• Exercise instructions:
Retype exactly what appears below from the line containing "Global Gönderim (75, 1556)" down to the line containing "MEL Avalon (107, 847)", keeping both end lines. Do not include pictures.

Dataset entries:
((

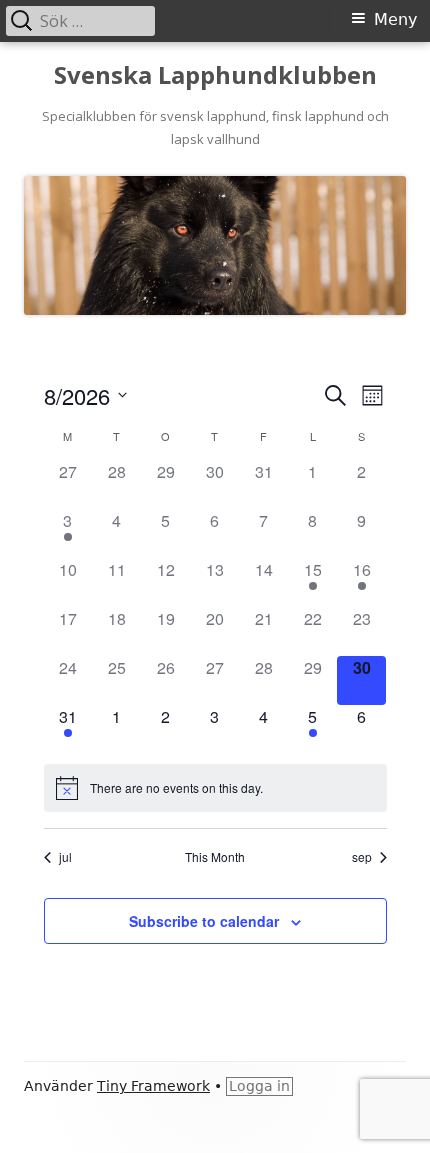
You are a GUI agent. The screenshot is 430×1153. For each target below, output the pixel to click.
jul (65, 857)
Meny (395, 19)
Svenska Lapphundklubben (215, 75)
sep (362, 857)
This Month (215, 857)
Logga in (259, 1086)
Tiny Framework (153, 1086)
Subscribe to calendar (204, 921)
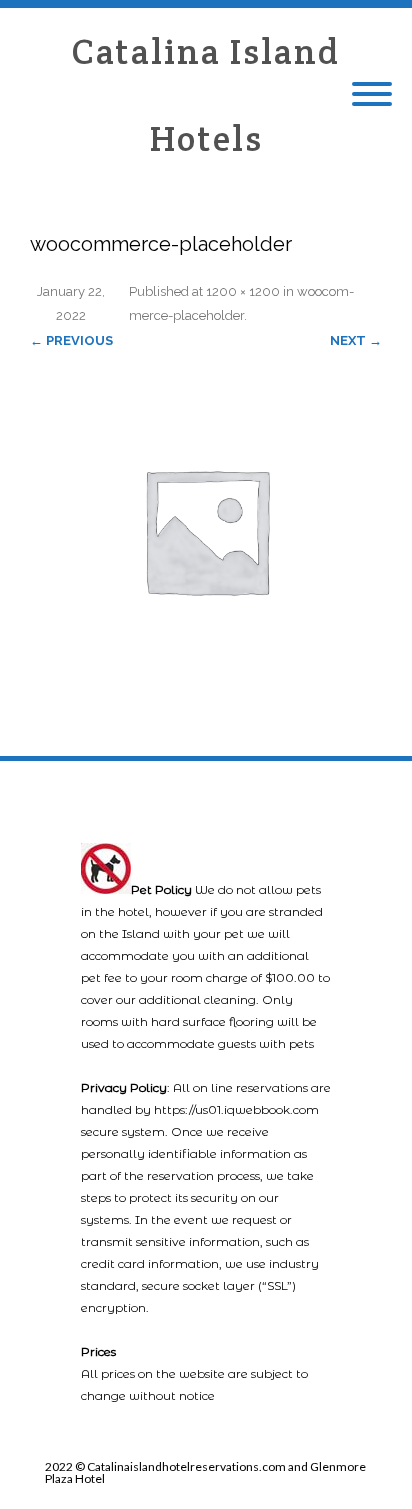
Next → (356, 340)
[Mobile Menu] (372, 95)
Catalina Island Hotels (206, 95)
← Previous (71, 340)
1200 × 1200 (243, 291)
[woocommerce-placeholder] (206, 530)
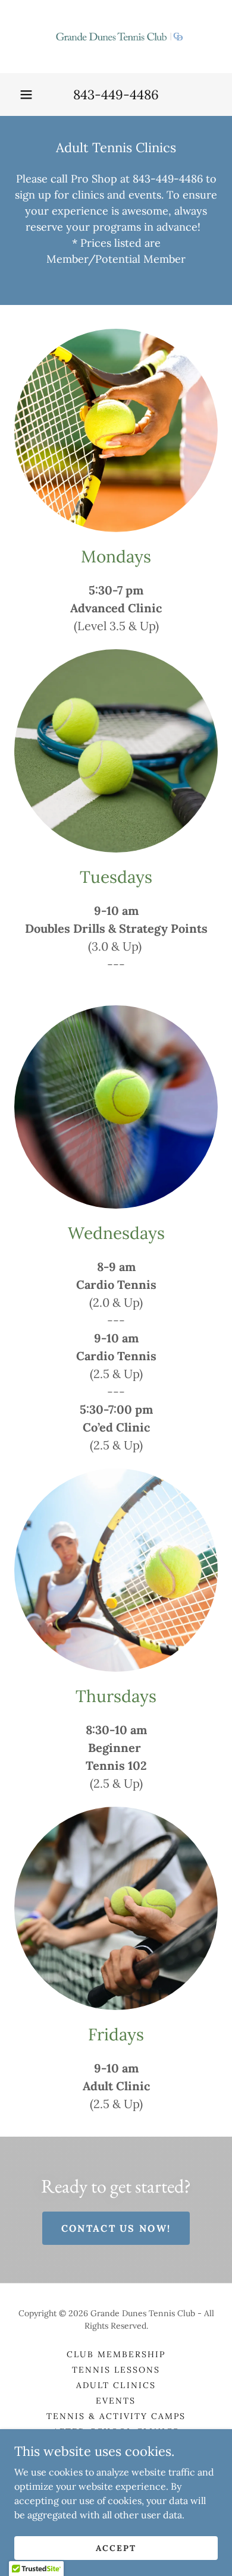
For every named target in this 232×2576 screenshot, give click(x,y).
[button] (26, 94)
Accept (116, 2547)
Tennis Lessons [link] (116, 2369)
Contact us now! (116, 2228)
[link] (116, 36)
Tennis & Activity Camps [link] (116, 2416)
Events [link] (116, 2400)
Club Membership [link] (116, 2354)
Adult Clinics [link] (115, 2385)
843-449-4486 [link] (116, 94)
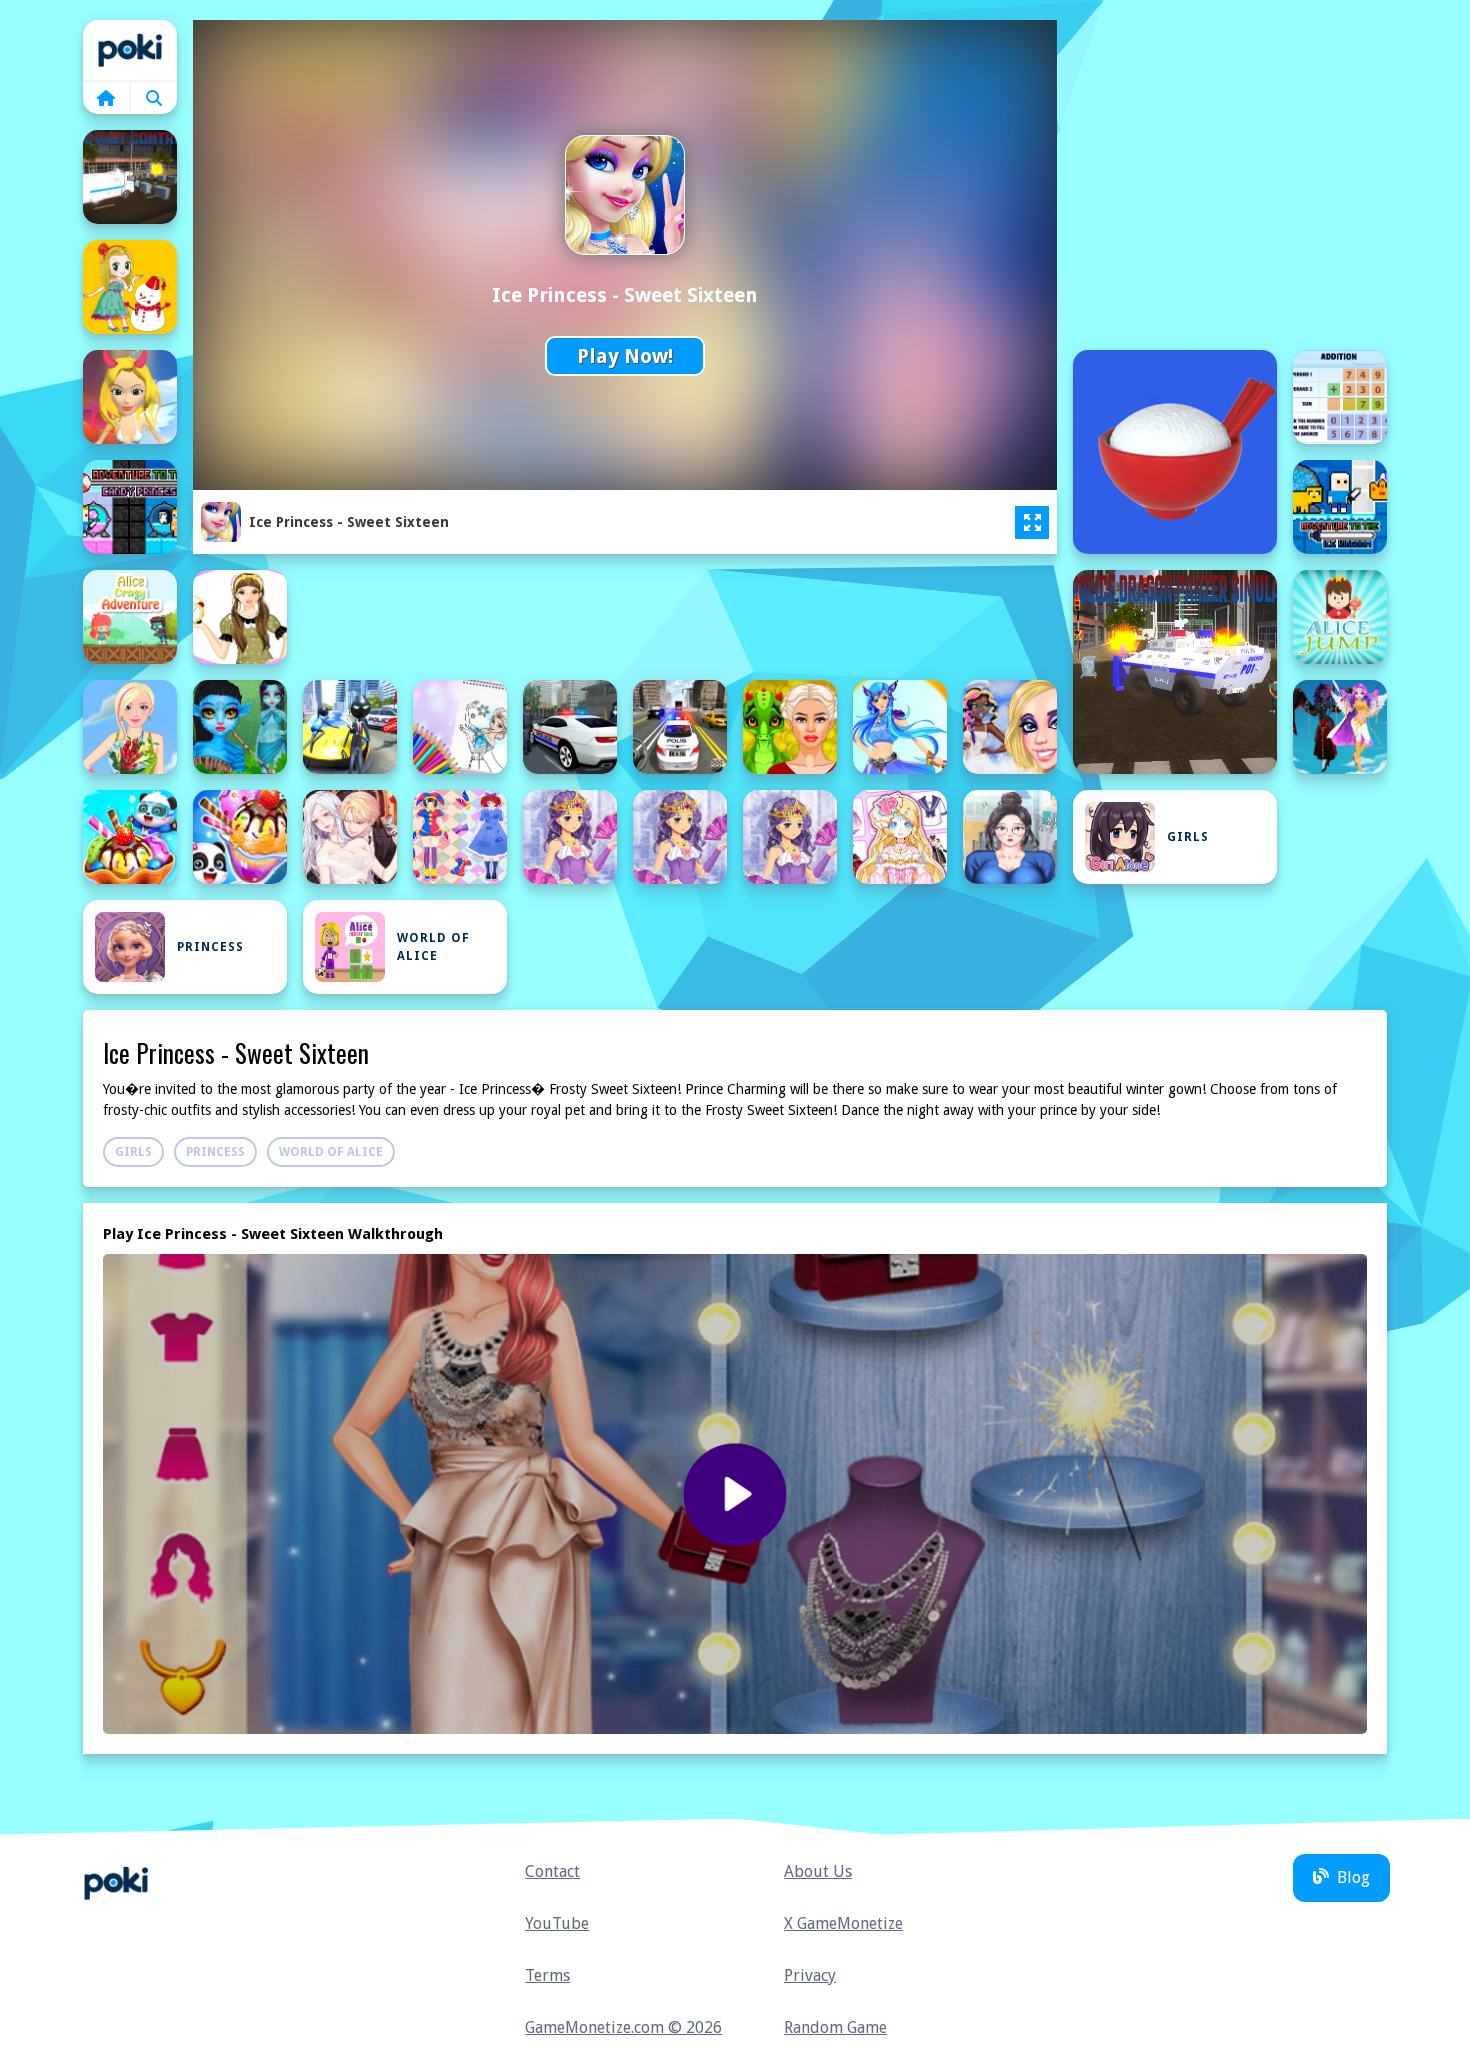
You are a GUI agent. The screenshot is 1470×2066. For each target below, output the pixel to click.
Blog (1353, 1877)
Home (130, 50)
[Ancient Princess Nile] (900, 727)
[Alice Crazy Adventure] (130, 617)
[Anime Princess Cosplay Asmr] (460, 837)
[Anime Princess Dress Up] (570, 837)
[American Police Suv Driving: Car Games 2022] (680, 727)
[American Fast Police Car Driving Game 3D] (570, 727)
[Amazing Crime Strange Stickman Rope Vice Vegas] (350, 727)
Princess (210, 947)
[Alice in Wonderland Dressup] (240, 617)
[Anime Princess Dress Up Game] (680, 837)
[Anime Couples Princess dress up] (350, 837)
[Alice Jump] (1340, 617)
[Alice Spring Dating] (130, 727)
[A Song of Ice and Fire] (130, 397)
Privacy (810, 1975)
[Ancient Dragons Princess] (790, 727)
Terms (547, 1975)
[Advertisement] (680, 615)
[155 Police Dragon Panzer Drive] (1175, 672)
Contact (552, 1871)
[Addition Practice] (1340, 397)
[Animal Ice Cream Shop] (130, 837)
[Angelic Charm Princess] (1340, 727)
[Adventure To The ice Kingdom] (1340, 507)
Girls (1188, 837)
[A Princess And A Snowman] (130, 287)
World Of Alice (433, 947)
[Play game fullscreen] (1032, 523)
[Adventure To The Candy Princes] (130, 507)
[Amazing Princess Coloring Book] (460, 727)
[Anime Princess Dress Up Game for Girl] (790, 837)
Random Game (835, 2027)
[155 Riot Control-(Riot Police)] (130, 177)
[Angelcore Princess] (1010, 727)
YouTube (557, 1923)
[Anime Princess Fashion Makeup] (1010, 837)
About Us (818, 1871)
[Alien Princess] (240, 727)
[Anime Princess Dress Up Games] (900, 837)
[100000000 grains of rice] (1175, 452)
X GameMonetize (843, 1923)
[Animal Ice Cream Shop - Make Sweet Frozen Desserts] (240, 837)
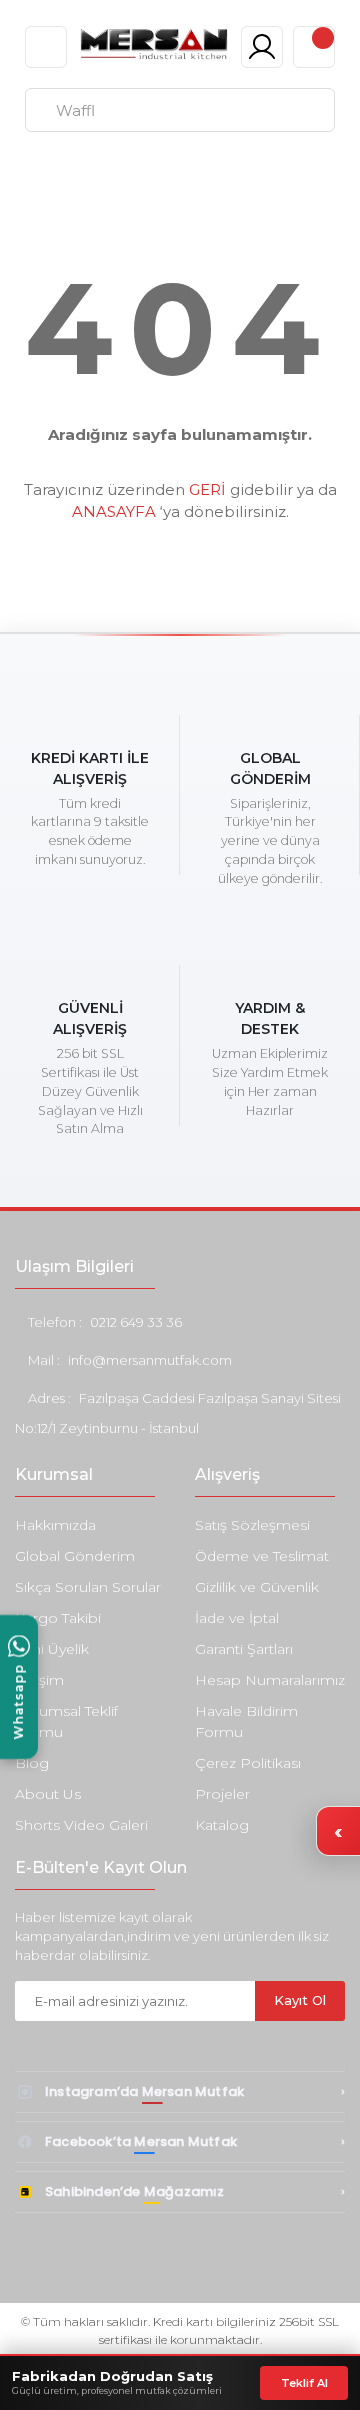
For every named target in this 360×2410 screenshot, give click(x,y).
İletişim (39, 1680)
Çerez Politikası (248, 1763)
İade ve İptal (237, 1618)
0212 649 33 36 (136, 1322)
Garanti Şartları (244, 1649)
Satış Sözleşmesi (252, 1525)
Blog (32, 1763)
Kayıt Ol (300, 2000)
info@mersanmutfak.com (150, 1360)
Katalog (222, 1825)
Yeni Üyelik (52, 1649)
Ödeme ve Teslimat (262, 1556)
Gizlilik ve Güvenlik (257, 1587)
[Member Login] (262, 47)
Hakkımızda (55, 1525)
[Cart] (314, 47)
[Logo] (153, 44)
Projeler (222, 1794)
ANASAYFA (114, 511)
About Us (48, 1794)
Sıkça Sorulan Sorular (88, 1587)
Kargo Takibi (58, 1618)
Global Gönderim (75, 1556)
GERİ (207, 489)
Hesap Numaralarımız (270, 1680)
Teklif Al (304, 2383)
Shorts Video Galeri (81, 1825)
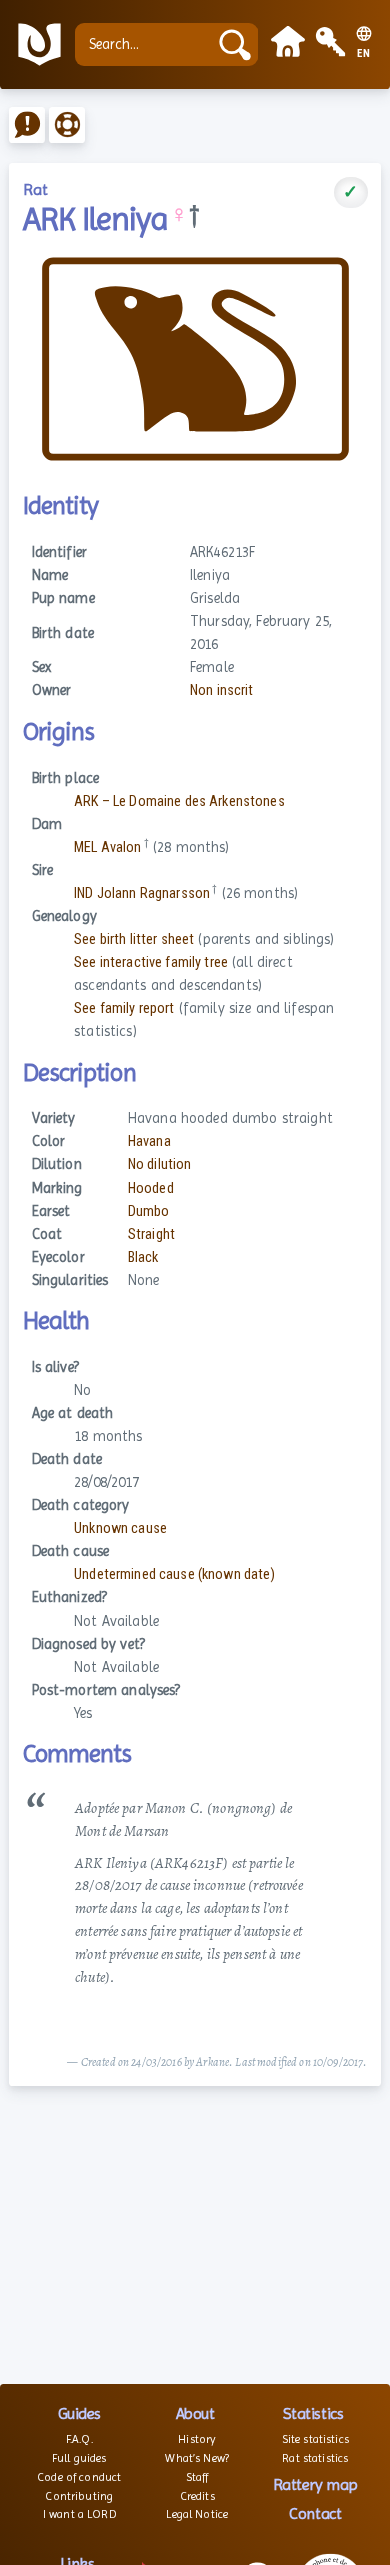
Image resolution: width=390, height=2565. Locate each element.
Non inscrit (222, 690)
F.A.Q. (79, 2439)
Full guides (79, 2458)
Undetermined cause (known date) (174, 1574)
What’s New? (197, 2458)
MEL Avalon (107, 847)
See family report (124, 1008)
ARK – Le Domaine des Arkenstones (179, 801)
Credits (197, 2496)
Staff (197, 2477)
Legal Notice (197, 2514)
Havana (149, 1141)
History (197, 2439)
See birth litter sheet (134, 939)
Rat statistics (315, 2458)
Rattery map (315, 2484)
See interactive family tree (151, 962)
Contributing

))

• Answer:
Global Gönderim (75, 1556)
GERİ (207, 489)
Hesap Numaralarımız (270, 1680)
Teklif Al (304, 2383)
Shorts Video Galeri (81, 1825)
Image resolution: width=390, height=2565. Locate each element.
Non inscrit (222, 690)
F.A.Q. (79, 2439)
Full guides (79, 2458)
Undetermined cause (known date) (174, 1574)
What’s New? (197, 2458)
MEL Avalon (107, 847)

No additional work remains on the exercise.